The resemblance of the fake and deadly fentanyl pills are so convincing, it’s leaving many scrambling to end the epidemic, Addiction Center details.

“You can fake out your parents, your friends, your partner, law enforcement,” says Joseph Palamar, associate professor and drug epidemiologist at New York University, according to Addiction Center.

“Social media is the perfect drug trafficking tool,” Anne Milgram, DEA Administrator said in a press conference on Dec. 16, following the DEA’s discovery of more than 570 new cases stemming from a single law enforcement surge, linking 39 fatal overdoses.

Milgram described how of every fake pill the agency encountered, roughly 40 percent contained at least 2 milligrams of Fentanyl — an amount comparable to a few grains of coarse sand — and enough to cause a fatal overdose.

Looked at another way, the Guardian details how federal agents seized nearly 10 million counterfeit pills in the first three quarters of 2021 – more than the previous two years combined.

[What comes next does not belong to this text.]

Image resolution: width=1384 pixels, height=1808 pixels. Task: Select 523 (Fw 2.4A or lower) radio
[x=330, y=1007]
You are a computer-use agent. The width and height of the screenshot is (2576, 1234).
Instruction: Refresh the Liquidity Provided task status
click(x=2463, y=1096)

According to the DEA, Tests conducted on the pills showed that two out of five of the counterfeits contained enough fentanyl to kill.

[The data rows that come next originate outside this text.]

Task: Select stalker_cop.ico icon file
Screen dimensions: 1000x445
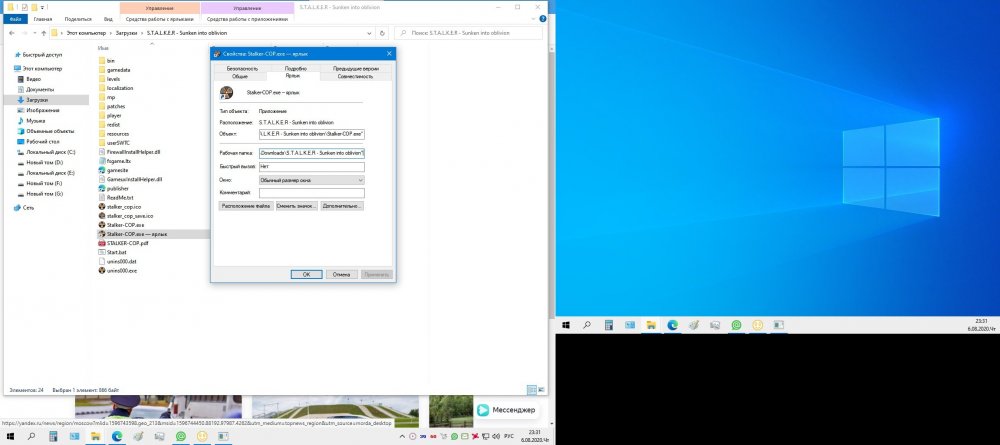Action: (124, 206)
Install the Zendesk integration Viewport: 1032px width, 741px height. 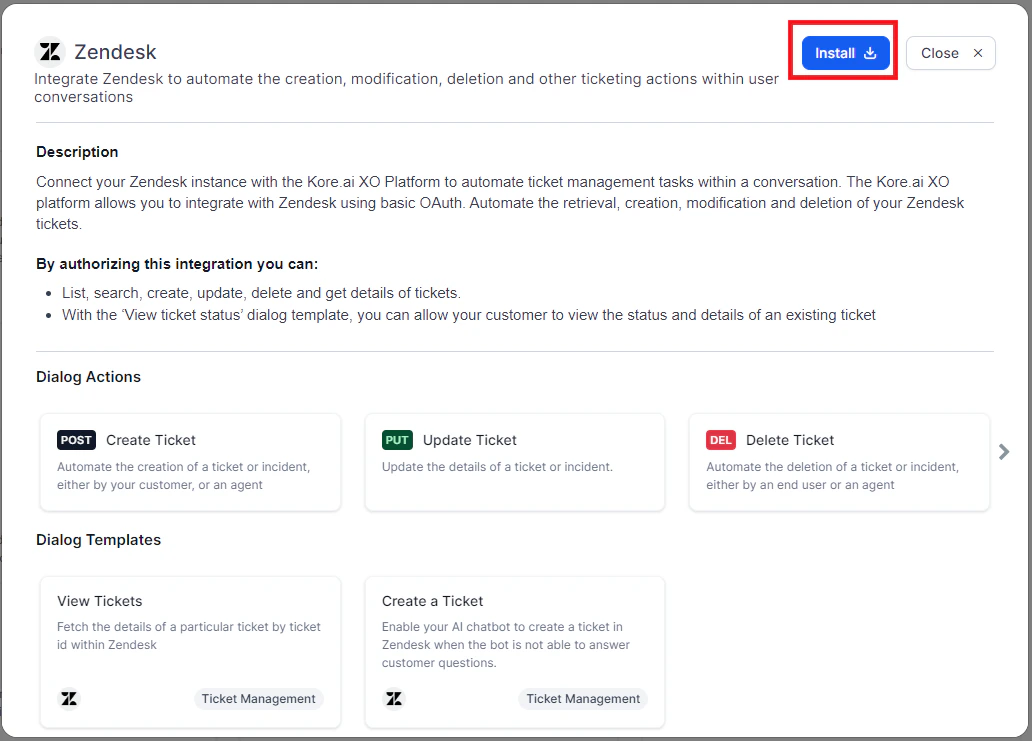pos(842,53)
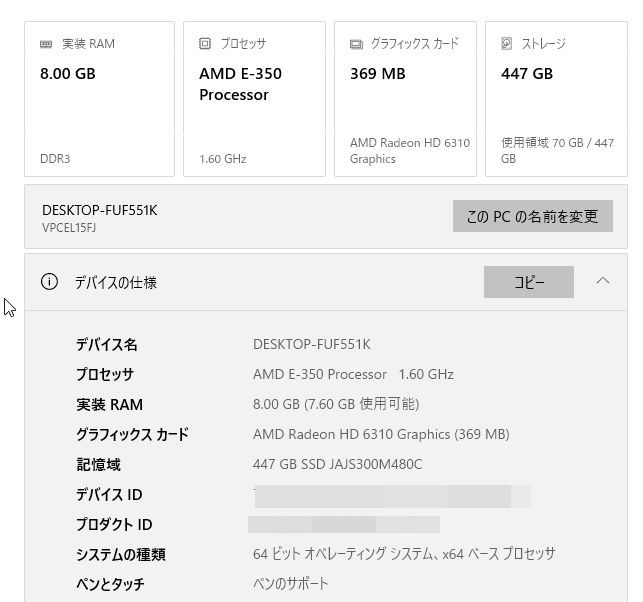643x602 pixels.
Task: Click the storage drive icon
Action: (x=507, y=44)
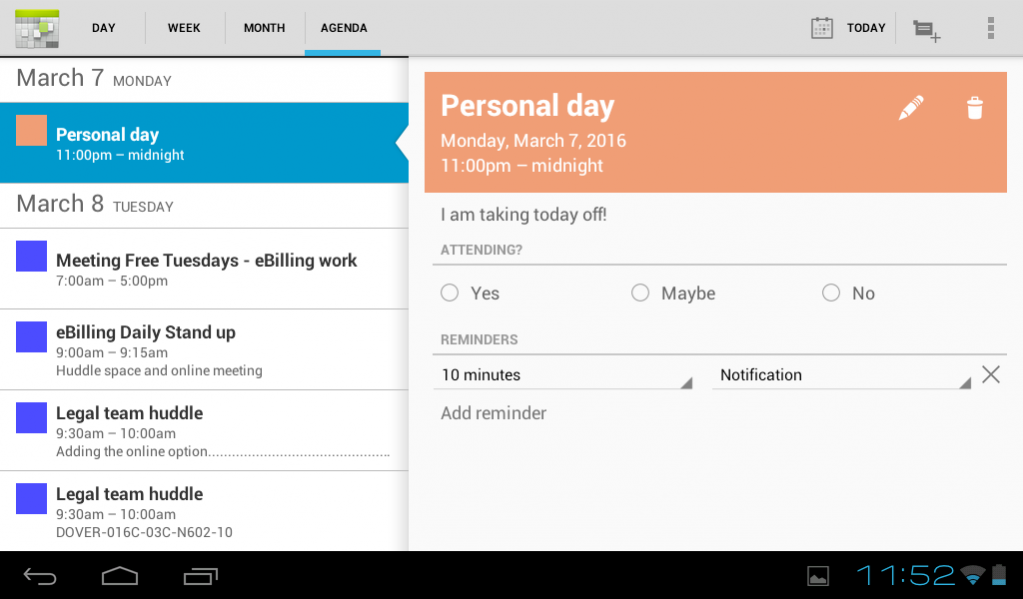Image resolution: width=1023 pixels, height=599 pixels.
Task: Click the gallery icon in the status bar
Action: pyautogui.click(x=816, y=575)
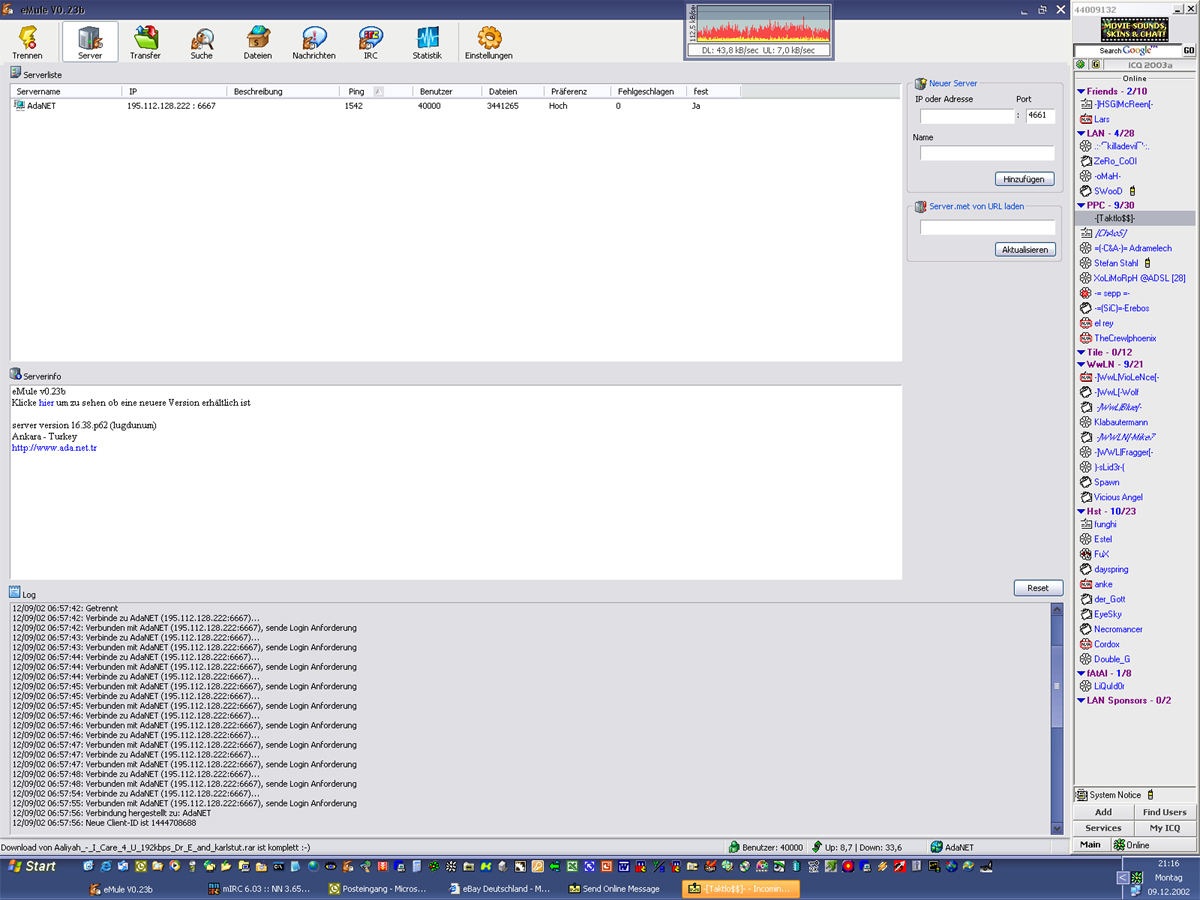Click the Aktualisieren button

pyautogui.click(x=1025, y=249)
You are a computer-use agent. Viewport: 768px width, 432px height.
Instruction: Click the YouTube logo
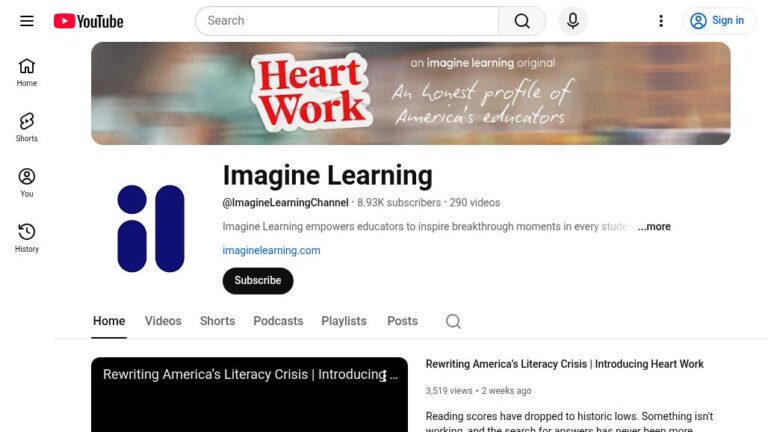pos(88,21)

“Every drug you try now is a game of Russian roulette,” said Shabbir Safdar, director of the Partnership for Safe Medicines, a non-profit fighting pharmaceutical counterfeits.

Selling Drugs on Social Media

Law enforcement and other experts say that buying illicit pills has never been easier, thanks to dealers moving from the dark web onto younger and more-accessible platforms like Snapchat, Instagram and Craigslist.

To that end, the dealers aren’t just the same people that teenagers encounter in their high school hallways. Milgram said the DEA is uncovering social media connections to pills coming from production facilities in Mexico that are fun by drug cartels using chemicals from China, according to NBC News.

“The cartels have harnessed the perfect drug-delivery tool — social media applications that are available on every single smartphone in the United States,” Milgram told NBC News.

A report released in December by the Tech Transparency Project (TTP) found that Instagram offers an instant “drug pipeline” for kids, making it possible for them to find Xanax, ecstasy and opioids in just a few clicks.

In June 2020, according to the Guardian, a 14-year-old boy was found unconscious in his bedroom in Orange county, California — a nearly full bottle of pills was found in his room after he had died.

“[He] had taken one pill that he thought was Oxycontin – one pill. I had no idea that one pill would kill him,” said his mother, as quoted by the Guardian “He had ordered an illegally manufactured pill right off of social media as easily as ordering a pizza.”

In September of last year, a 20-year-old in Long Beach had a bottle of 15 pills delivered to where he was staying with his grandmother after complaining that he couldn’t sleep and ordering from a dealer on Snapchat.

The next morning, his family found the pharmaceutical bottle with one pill missing.

His family shared screenshots with the Guardian of his Snapchat account where he conversed with an advertiser offering free delivery of “Oxy.”

“Hit my line, doing hella deals the rest of this week,” one post read.

Jennifer Park Stout, vice-president of global public policy at Snap Inc., which created Snapchat, said in an October Senate hearing that Snapchat had dramatically increased its efforts and was “absolutely determined to remove all drug dealers” from its site, according to the Guardian. Stout also said the company had “deployed proactive detection measures” to remove drug dealers, but “they are constantly evading our tactics”.

In a statement to the Guardian, Kelsey Donohue, a spokesperson for Snap, said the company was “determined to do our part to eradicate drug sales on Snapchat.”

Donohue listed several steps Snap has taken, including raising awareness of counterfeit pills directly in the app, using machine learning to proactively detect drug-related content, and working with law enforcement and other experts.

“We constantly evaluate where we can keep strengthening our work to combat this illegal activity,” Donohue concluded.